Extrait de conversation entre elle et l’espagnol :
 » Elle : Tiens, c’est quoi, ça ? De la « fécule » ?
Lui (très calme) : C’est de la farine de pomme de terre.
Elle : Ah ouaaiiiis… C’est parce que t’as mis ça que les z’haricots (parenthèse : oui, elle a bien prononcé « z’haricots » fin de la parenthèse) ils sont tous blancs maintenant ?
Lui (j’admire son calme) : Non, ça, c’est parce que j’ai mis du lait. »
De quoi s’étouffer avec l’oreiller de désespoir. Jusqu’au final, alors qu’ils s’apprêtent tous les deux à regagner la chambre, le supplice ne nous est pas épargné :
 » Elle (hurlant bien fort histoire d’en faire profiter tout l’étage) : Ah mince, en fait depuis tout à l’heure on est en train de parler super fort, mais il est déjà presque minuit ! Ya des gens qui dorment sûrement ! Oh là là, moi qui déteste quand des gens parlent et que j’essaie de dormir, et puis en fait je fais la même chose… Ah c’que ça m’énerve, ça ! (etc, etc, etc.)  »

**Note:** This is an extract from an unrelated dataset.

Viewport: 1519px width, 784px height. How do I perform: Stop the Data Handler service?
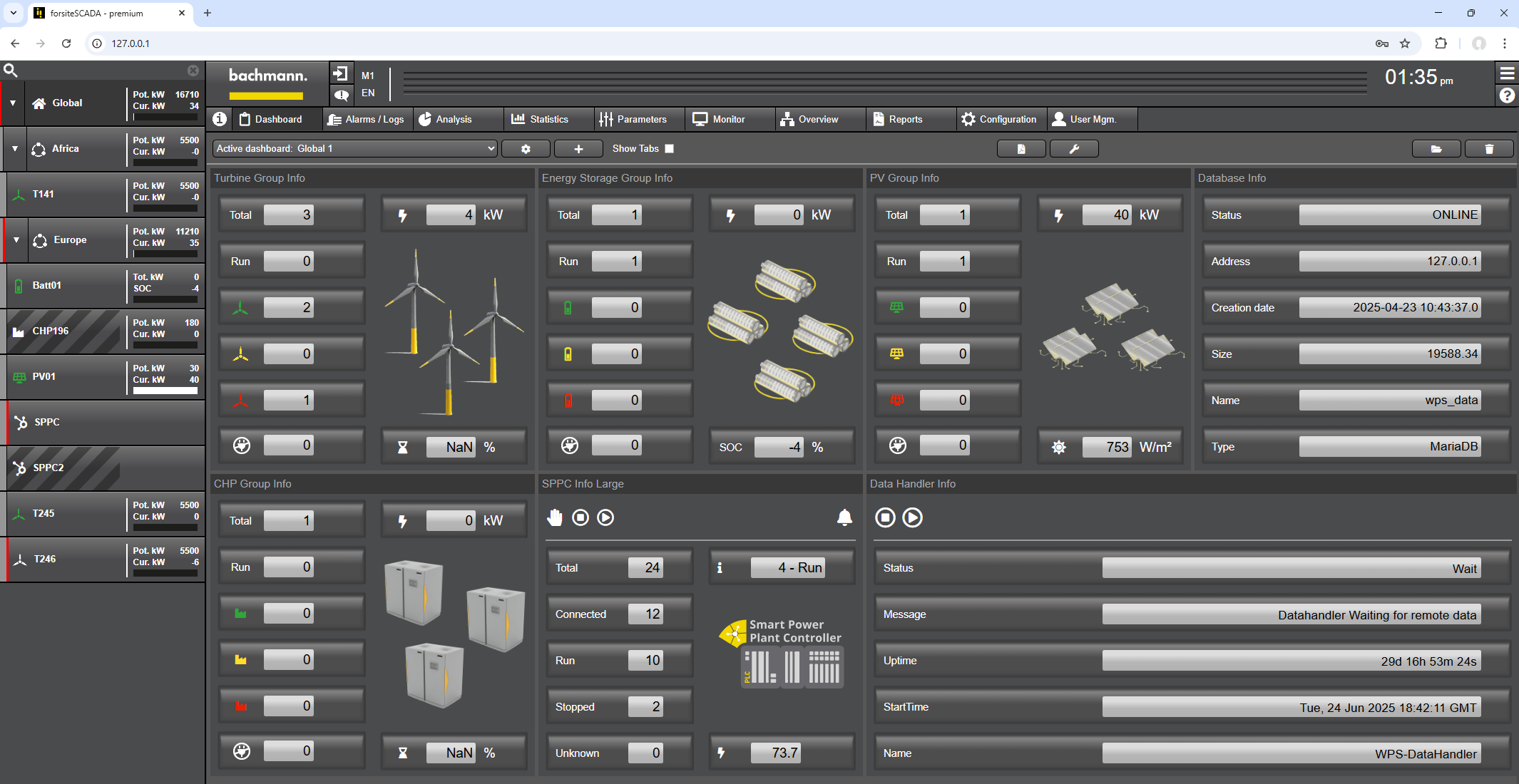pyautogui.click(x=885, y=517)
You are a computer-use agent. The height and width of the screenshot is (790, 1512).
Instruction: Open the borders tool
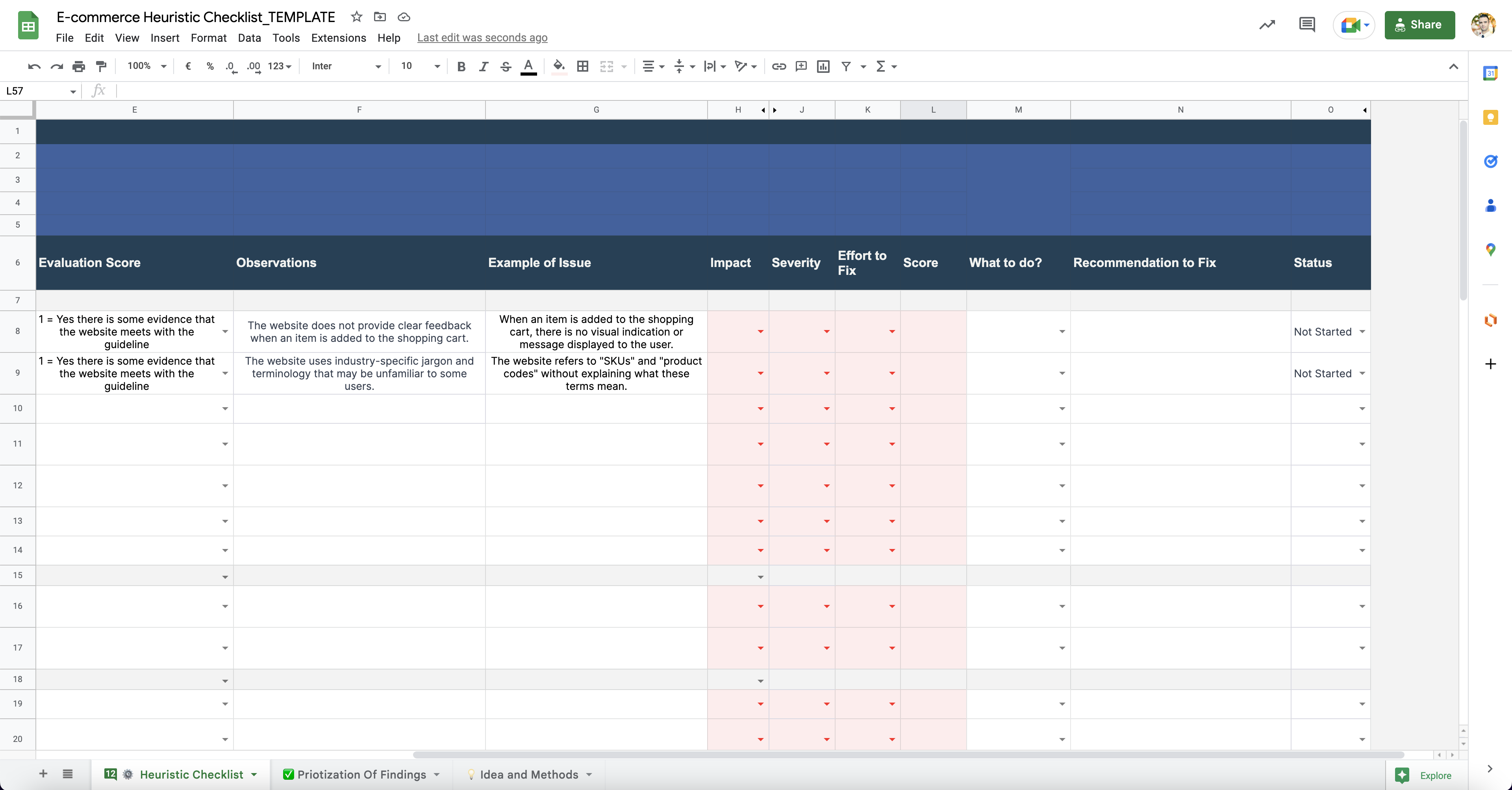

Je ne suis pas une fille violente. Et pourtant, c’est dingue le nombre d’idées qui vous passent par la tête dans ces moments là. De quoi en écrire un recueil, une fois l’expérience achevée :  » Survivre en cité U: mille et une façon d’assassiner vos voisins de chambre, par Keina. »
Chuis sûre que ça ferait un malheur sur les campus.